6. Maddox
MADDOX
Igo back in.
Phoenix told me to go home. I'm not going home.
I stood in that alley for I don't know how long after Theo walked back inside.
I counted to a number I wasn't reaching.
My hand on the brick wall was the hand that a minute ago had been on his chest. When I took the hand off the wall it was shaking.
I watched it shake. Then I laughed, because I haven't in the adult portion of my life stood in an alley and watched my own hand shake.
I'm going back in.
Paul is gone. I saw him take Theo out the front.
I waited long enough to make sure the car was gone.
Then I pushed open the back door of Vigil and walked through the stock corridor past a guy stacking crates who didn't look at me.
I came out behind the bar like I worked there.
The bartender clocked me and nodded and didn't care because I tip him in twenties.
The team is still here.
Phoenix is at the rail of the bar with a beer in his hand and a face that says I told you to go home. He sees me. He doesn't say anything. He lifts the beer a half-inch and puts it back down. That's the captain saying I noted that you disobeyed me and I'm filing it.
I nod at him.
He nods back.
That's how it is with Phoenix. We have a grammar.
Grayson isn't here. Grayson, I assume, left with Paul's car in his rearview, probably home to whatever dog he owns.
Magnus is at the jukebox punching in something loud.
Jax isn't here. Jax is in an urgent care somewhere with a nurse explaining what a fracture is, or he's at home with a frozen bag of peas on his face, or he's in a parking lot crying.

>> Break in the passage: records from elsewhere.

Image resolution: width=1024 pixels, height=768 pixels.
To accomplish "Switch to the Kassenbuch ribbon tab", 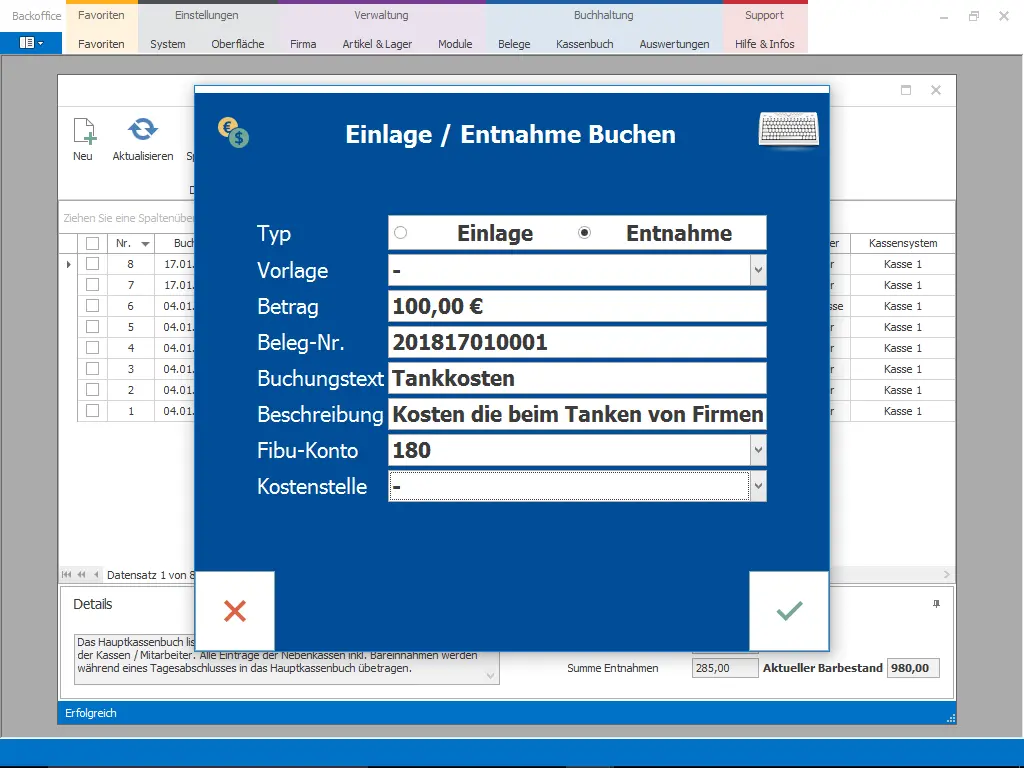I will point(585,44).
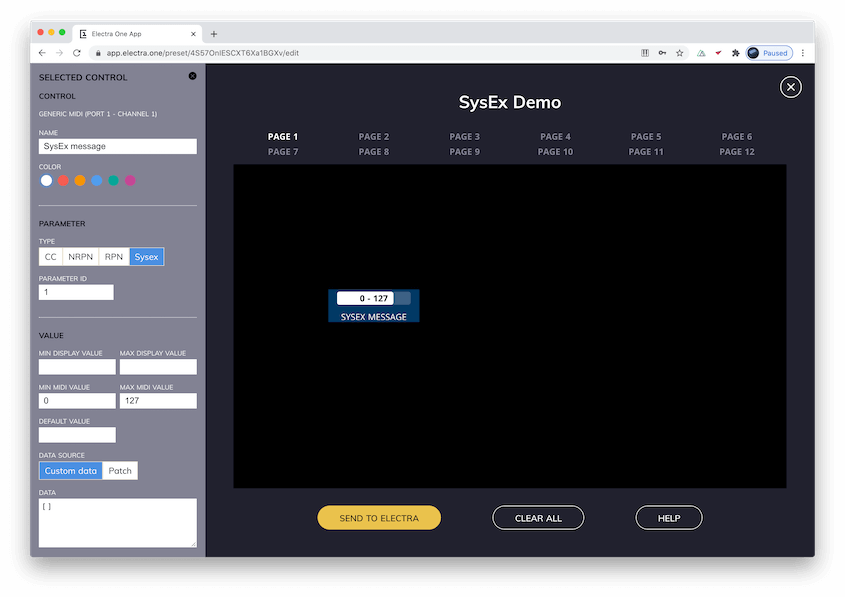The height and width of the screenshot is (597, 845).
Task: Choose the teal green color swatch
Action: 113,181
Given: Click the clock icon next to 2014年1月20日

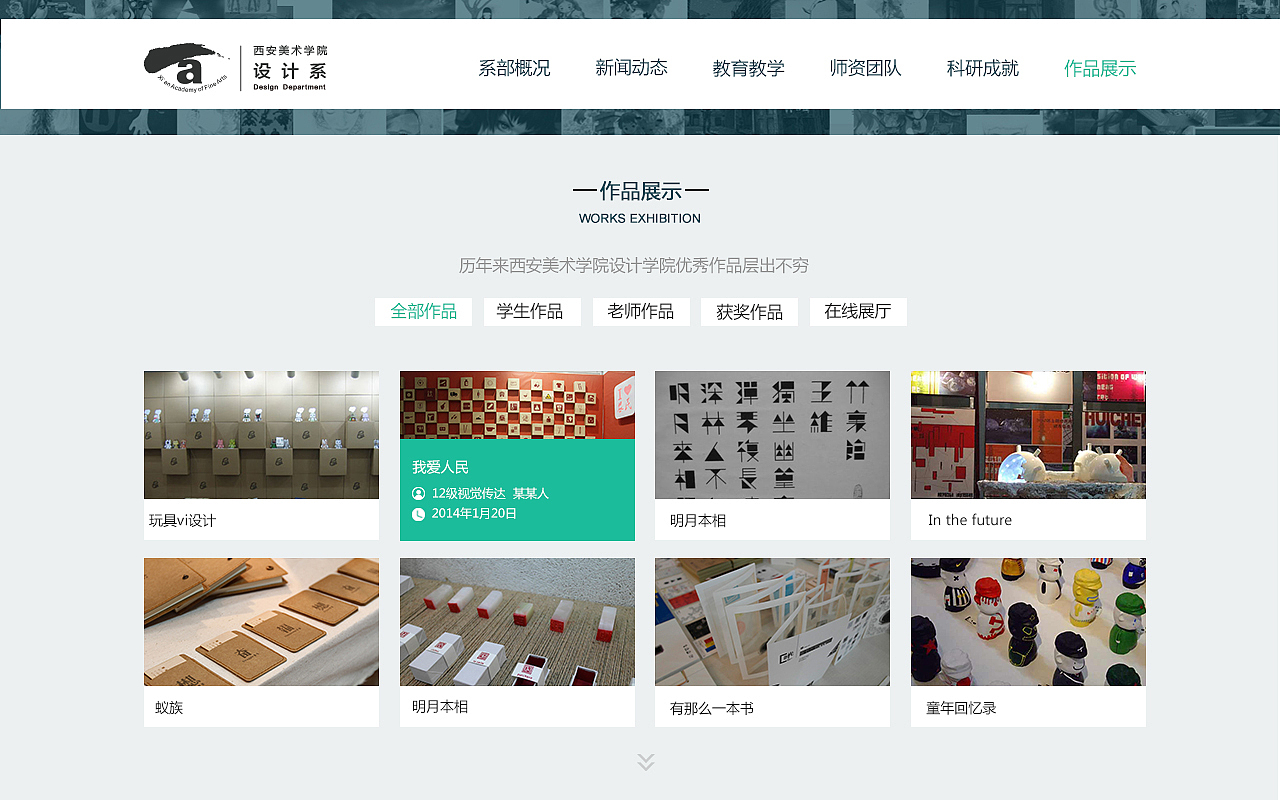Looking at the screenshot, I should pyautogui.click(x=420, y=513).
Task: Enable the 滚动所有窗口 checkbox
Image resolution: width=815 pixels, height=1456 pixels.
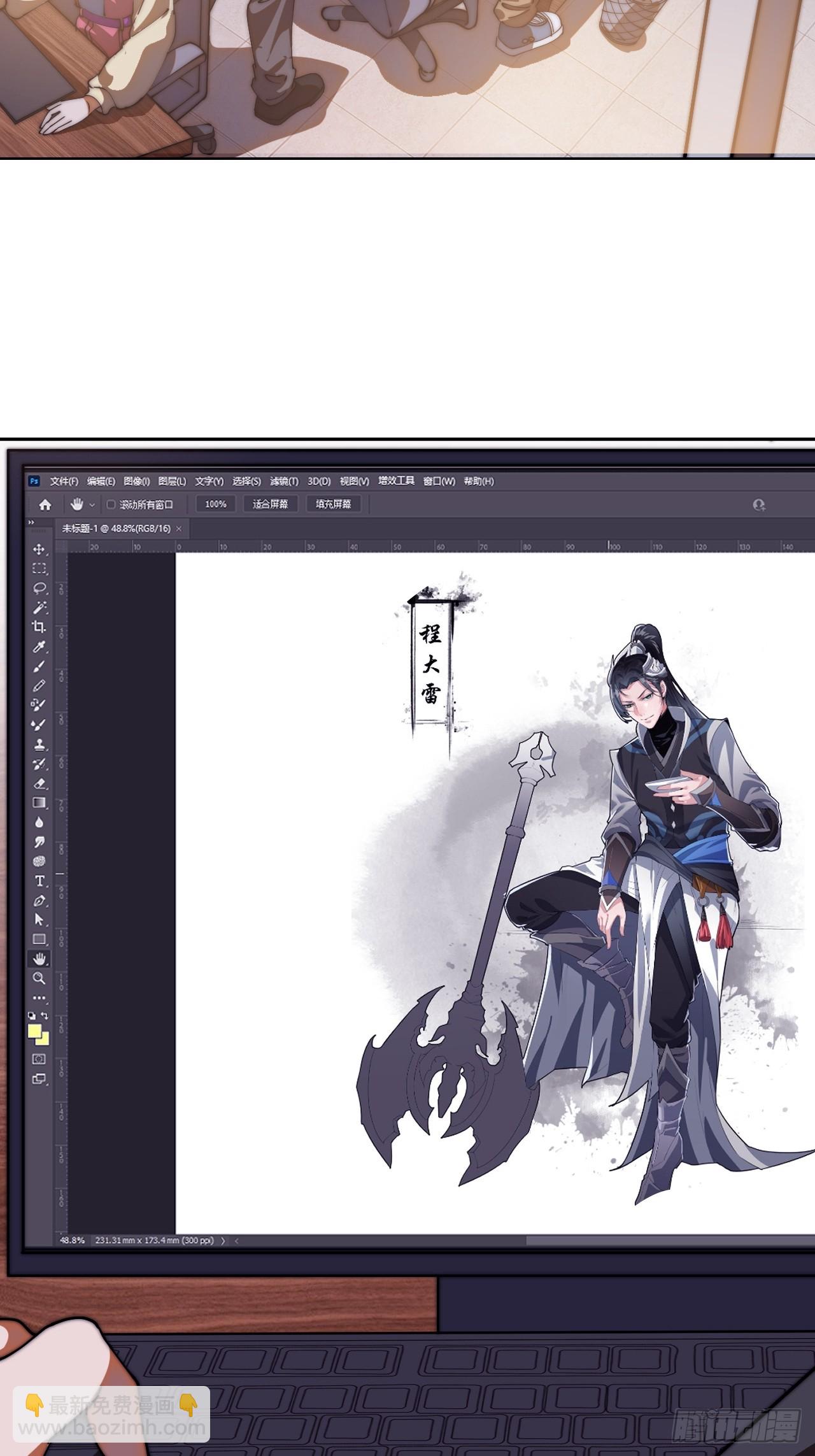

I don't care which. I hit a teammate in front of his team and I don't care what happened to him after.
That's a thing I should sit with.
I don't sit with it.
I go to the bar.
“Whiskey,” I tell the bartender. “Round for the guys.”
He raises an eyebrow.
“Celebration,” I say.
“Celebrating what.”
“Winning the game, Miles.”
Miles looks at me a second longer than he needs to. He pours. He pours four more. He calls them over. The team comes to the bar and picks up the drinks without making eye contact with me, except Magnus, who grins at me like we just got away with something.
Phoenix doesn't come over.
Phoenix drinks the beer he already has.
I down the whiskey.
It doesn't fix anything.
Here's what I know about my own body.
When I'm angry, the anger has two places it can go.
It can go into my fists, which is what happens on the ice, which is what the team pays me for, which is what got me on the Wolves in the first place.
Or it can go into sex, which is what happens everywhere else.
Those are the two exits. My body doesn't have a third exit.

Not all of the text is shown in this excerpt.